"Lass uns Freunde bleiben", ist einer der Sätze, der so ähnlich in vielen Trennungen fällt und ganz besonders gehasst wird. Denn: Wer gerade abserviert wird, will alles mögliche – Sex, Liebe, Rache oder Genugtuung – aber keine Freundschaft. Oft steckt auch Selbstschutz dahinter. Wer will schon mit eigenen Augen mitbekommen, wie das Liebesleben der oder des Ex wieder so richtig Fahrt aufnimmt?
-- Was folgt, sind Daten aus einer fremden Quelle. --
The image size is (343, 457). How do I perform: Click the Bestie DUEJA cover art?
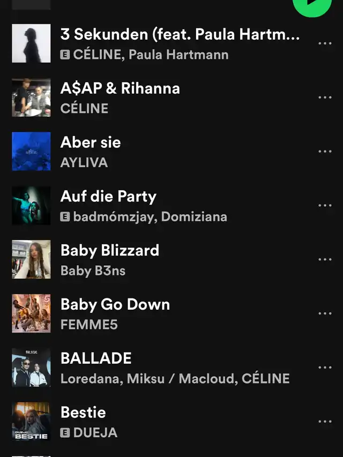click(x=31, y=422)
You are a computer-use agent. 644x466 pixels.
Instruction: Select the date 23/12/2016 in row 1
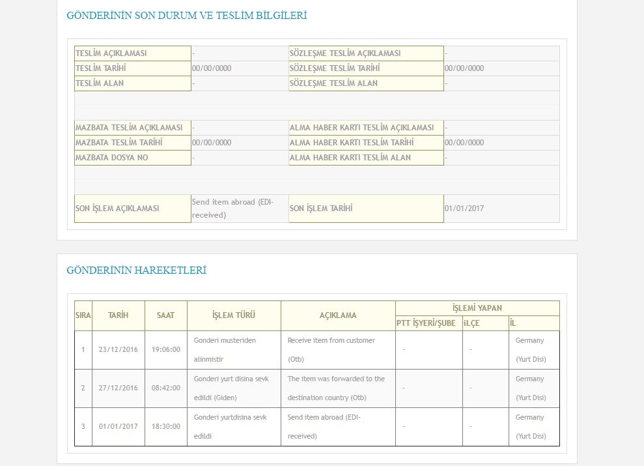pos(118,349)
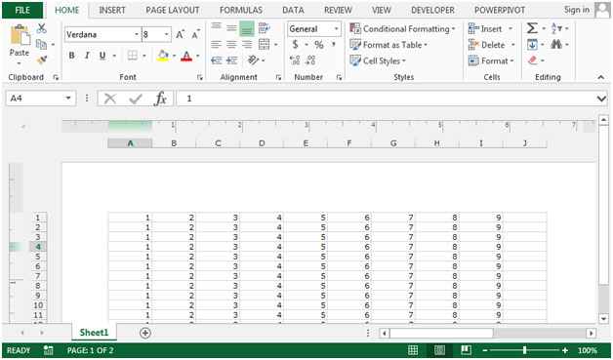
Task: Click the Wrap Text icon
Action: pos(265,28)
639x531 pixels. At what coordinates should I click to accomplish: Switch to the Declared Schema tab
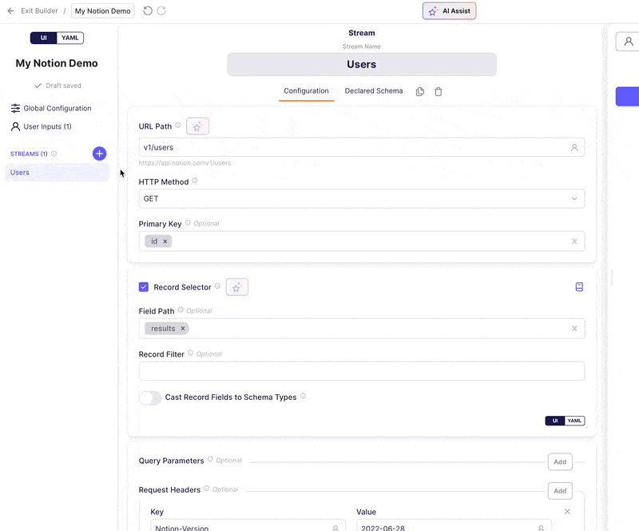tap(374, 91)
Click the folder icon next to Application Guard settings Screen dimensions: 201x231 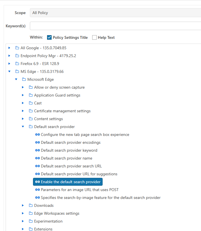click(x=31, y=95)
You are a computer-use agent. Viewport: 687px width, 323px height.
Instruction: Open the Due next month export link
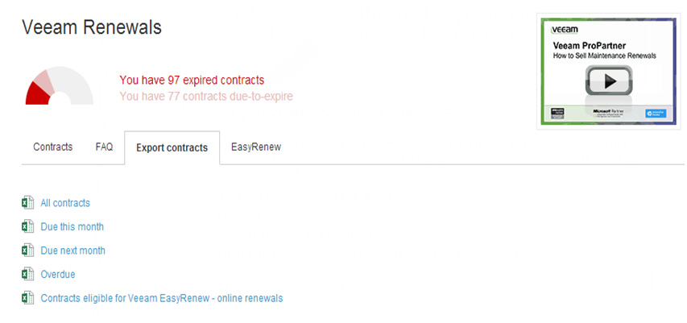[72, 251]
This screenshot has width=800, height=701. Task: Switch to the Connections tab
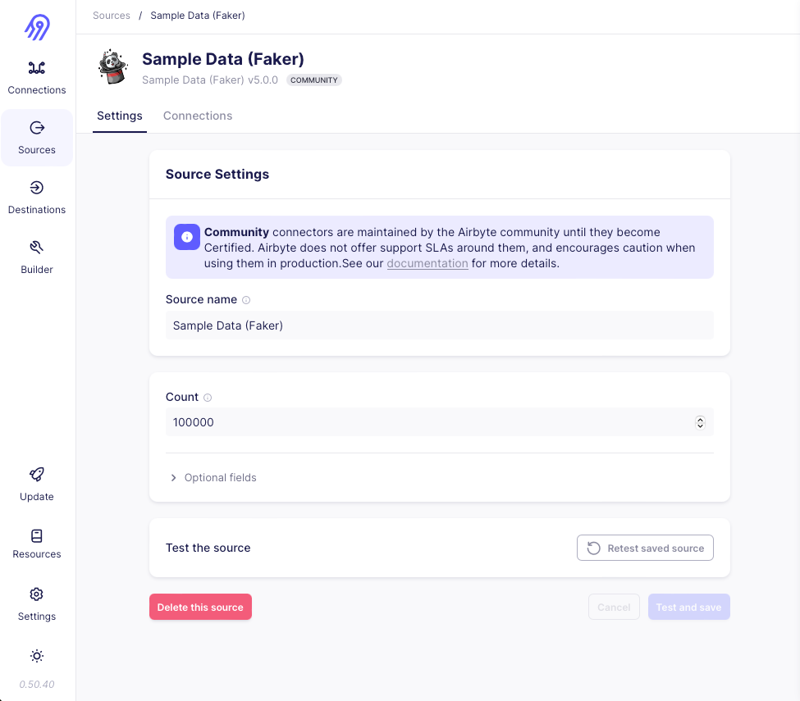coord(197,116)
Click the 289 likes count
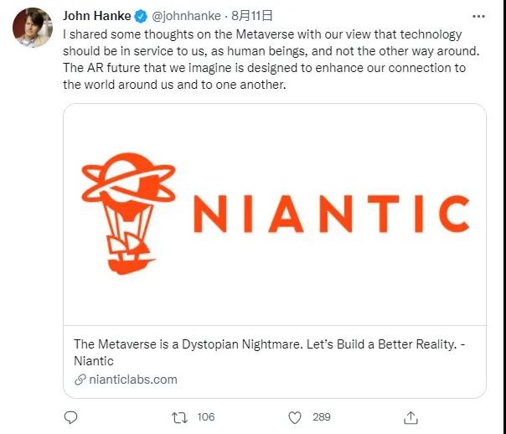Image resolution: width=506 pixels, height=434 pixels. (x=322, y=417)
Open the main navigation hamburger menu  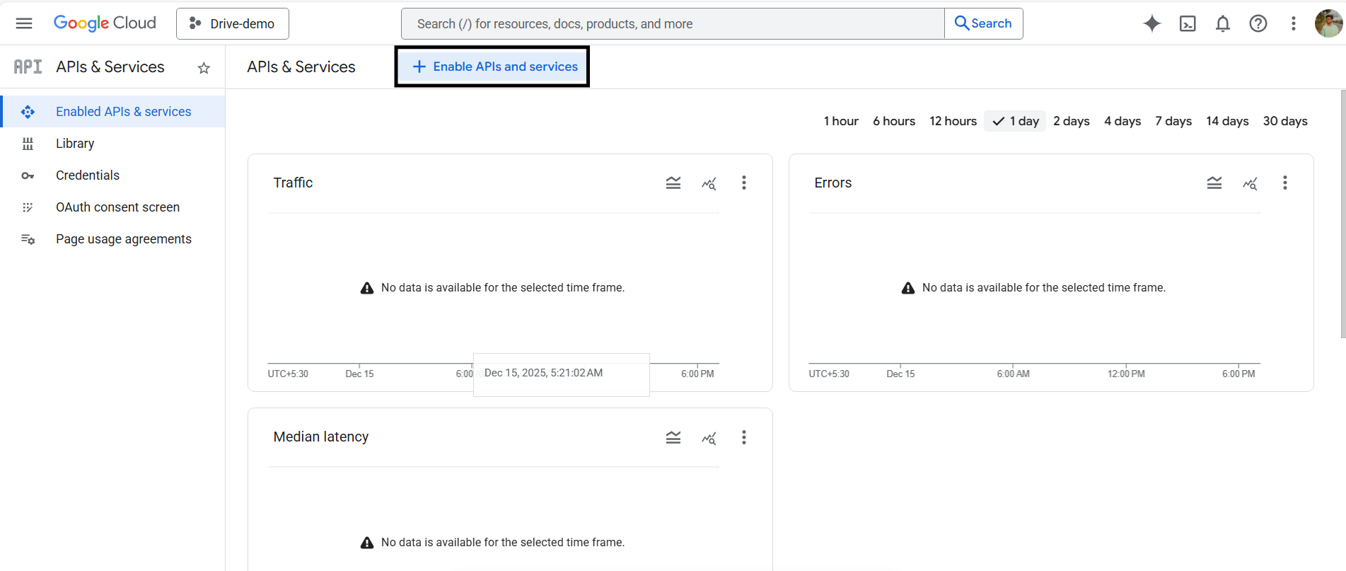coord(24,23)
Freundschaft mit dem oder der Ex ist für viele daher ein absolutes No-Go. Andere sehen darin kein Problem und finden es herzlos, einen Menschen aus dem Leben zu schneiden, der bis dato einen so großen Anteil darin hatte. Richtig kompliziert wird es aber, sobald eine neue Beziehung beginnt.
Kann die Nähe zur Vergangenheit die neue Liebe blockieren? Wir fragten Vera Matt. Sie ist Paartherapeutin und hat eine psychotherapeutische Praxis in Brandenburg.
Wie viel Nähe ist angemessen, wenn es bereits neue Partnerschaften gibt? Wo ist die Grenze? Dazu hat Vera Matt eine Antwort: "Die Grenze ist der neue Partner oder die neue Partnerin", sagt die Therapeutin deutlich.
Es sei wichtig, zu respektieren, was sich für die neue Liebe in Ordnung anfühlt. Auch wenn diese Grenze "fließend" ist, wie sie zu Bedenken gibt. Viele Faktoren spielen eine Rolle: Wie lang ist die Trennung her? Wie stabil ist die aktuelle Beziehung? Verbindet die Verflossenen nur ein Hobby? Oder besteht noch sexuelle Spannung?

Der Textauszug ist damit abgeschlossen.